Foot corns in people with diabetes needs extra care as it can lead to infections. In some cases, if left untreated, it can even lead to diabetic foot ulcers. That is why people with diabetes need to examine their feet every day, especially those areas where there is higher pressure and friction.
Diabetes and feet – Diagnosis of foot corns
With the initial appearance of a raised, bumpy area on your feet, it is important to visit a diabetes doctor or a podiatrist. This is because the doctor can evaluate the presence of any infections, underlying peripheral diabetic neuropathy and other conditions.

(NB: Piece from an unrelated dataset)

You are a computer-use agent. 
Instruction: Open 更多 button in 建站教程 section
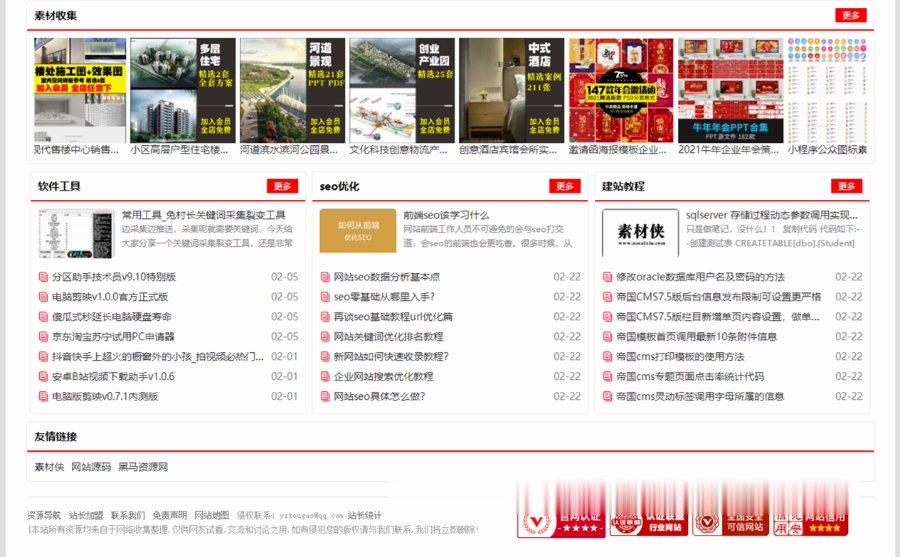[847, 186]
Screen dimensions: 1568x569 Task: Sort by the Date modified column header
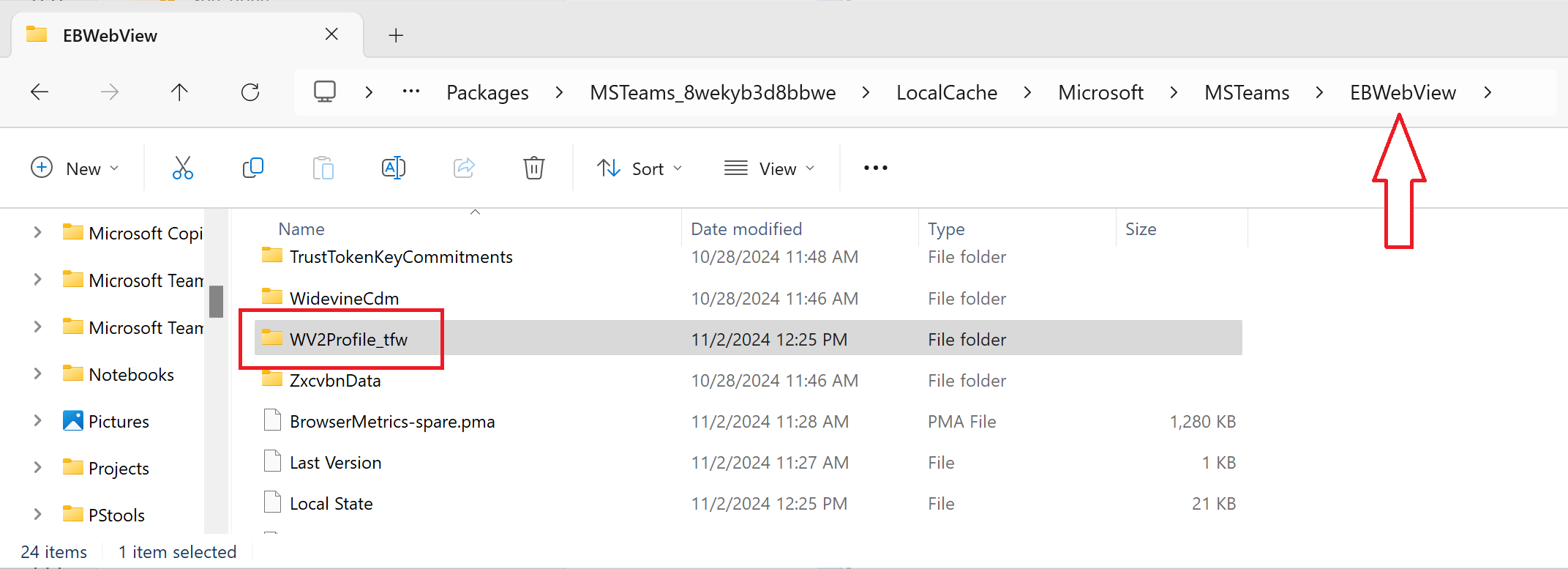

It is also important to differentiate between corns and calluses using diagnostics. While both corns and calluses develop due to the same reason, corns form due to localized pressure and friction, and calluses form due to friction and pressure over a broad area. Also, calluses do not have a central core while corns do have a central core as a result of mechanical stress.
Foot corns generally are of three types. These include:
- Hard corn (heloma durum)
- Soft corn (heloma molle)
- Periungual corn
Diagnosis of foot corns is generally done by a podiatrist by physical examination of the feet, and x-ray images of the feet in order to rule out foot deformities and warts.
Diagnosis of foot corns is also done using differential diagnosis. Tests like general blood glucose tests, Biothesiometry, and CT-scan may also be recommended in people with a history of diabetic neuropathy or poor diabetes control.